Лето никогда - Смирнов Алексей Константинович. Страница 15
— И вот однажды, — рассказывал Паук, а все его слушали, затаив дыхание, — однажды он забрался в дом, где спал один малыш. И встал за занавеской. А малыш постоянно просыпался, плакал и звал родителей, потому что ему мерещилось, будто в комнате кто-то есть. Прибегали родители, утешали его, качали его, ругали его, терзали его, и все впустую. Наконец, отец отдернул занавеску, а там…

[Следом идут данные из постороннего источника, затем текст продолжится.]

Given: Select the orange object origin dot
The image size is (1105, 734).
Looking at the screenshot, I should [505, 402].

— А там… — эхом повторили Тритоны.
— Там стоял ОН… И родители в ужасе завизжали: человек, человек! Оборотень! Потому что он был в своем обычном виде, без маскировки, он ее уже убрал, потому что так ему было легче злодействовать. То есть не совсем был, но уже начал становиться. Он взялся за молнию у горла и потянул… И вся чешуя с него сползла! А родители побежали звонить в полицию, шлепая хвостами и перепончатыми лапами… Поняли? — торжествующе спросил Паук. — На самом деле монстрами, ящерами были они, а он был человек…
— Свежо! — похвалил Миша. — Молодец, Паулинов!

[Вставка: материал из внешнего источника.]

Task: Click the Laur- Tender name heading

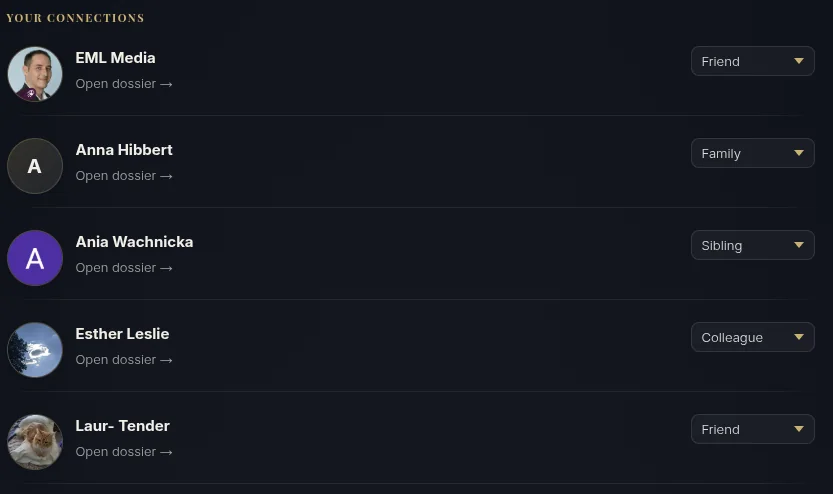Action: point(122,425)
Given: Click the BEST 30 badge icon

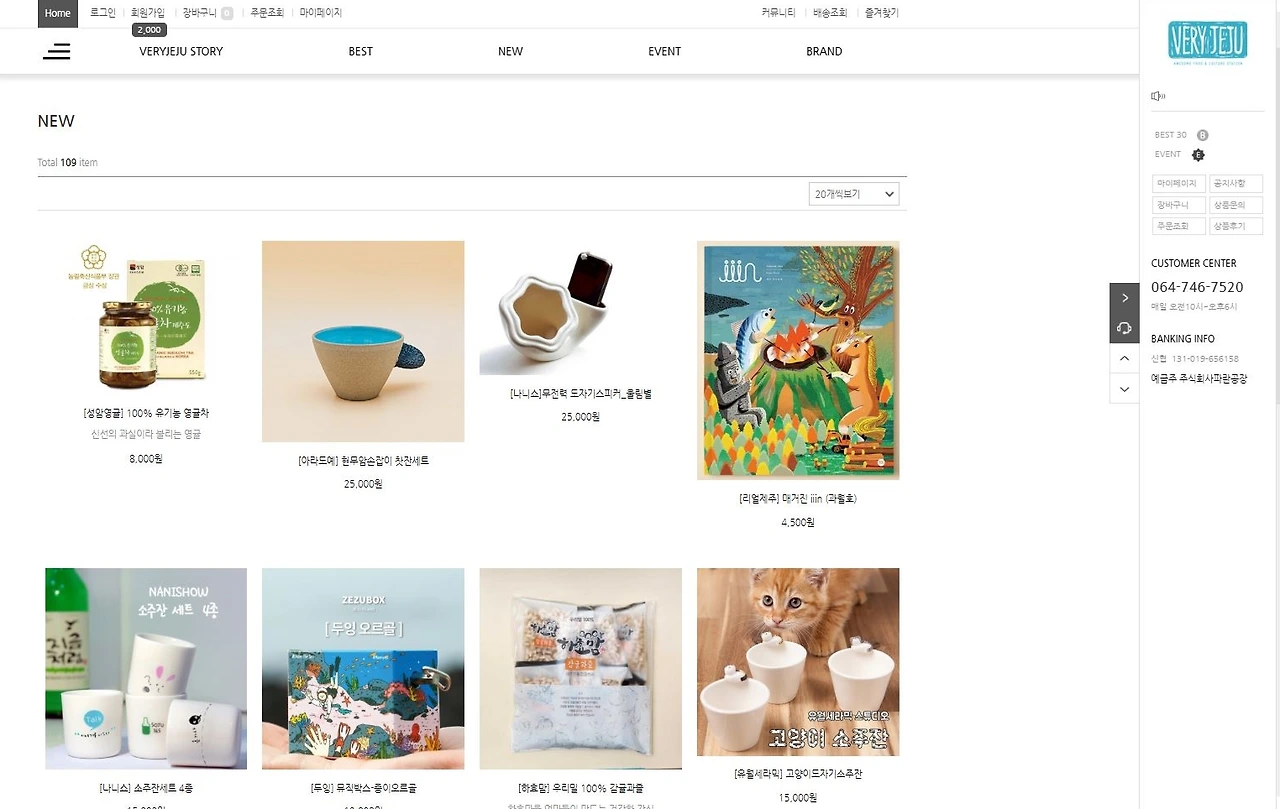Looking at the screenshot, I should tap(1202, 135).
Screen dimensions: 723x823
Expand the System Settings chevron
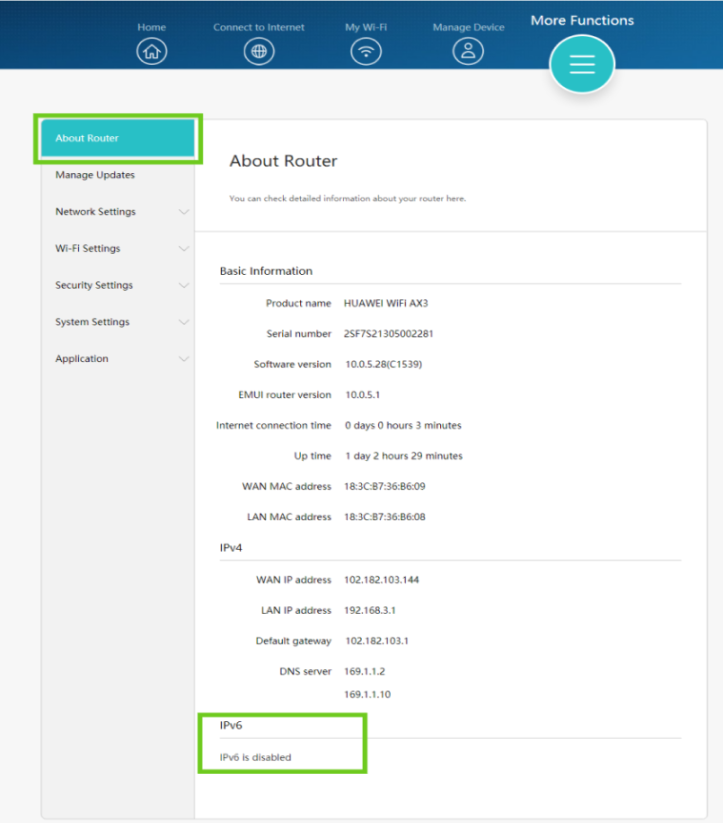point(183,322)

— Класс! Ты крутой, Паук! — загудели скауты. — Прикольная штука!
Паук, не привыкший к почестям, покраснел так, что даже огонь ревниво защелкал. Рассказчик тоже чувствовал близкие перемены. Судьба, наконец, улыбалась ему, а завтра предстояло настоящее мужское и взрослое дело.
— Есть еще желающие? — осведомился Миша.
Вызвался Степин, который чувствовал себя уязвленным и внутренне понимал, что совершенно не годится для командирской должности, а должность его — номинальная, шуточная. Он рассказал про Человека, Которого Нигде не Ждут.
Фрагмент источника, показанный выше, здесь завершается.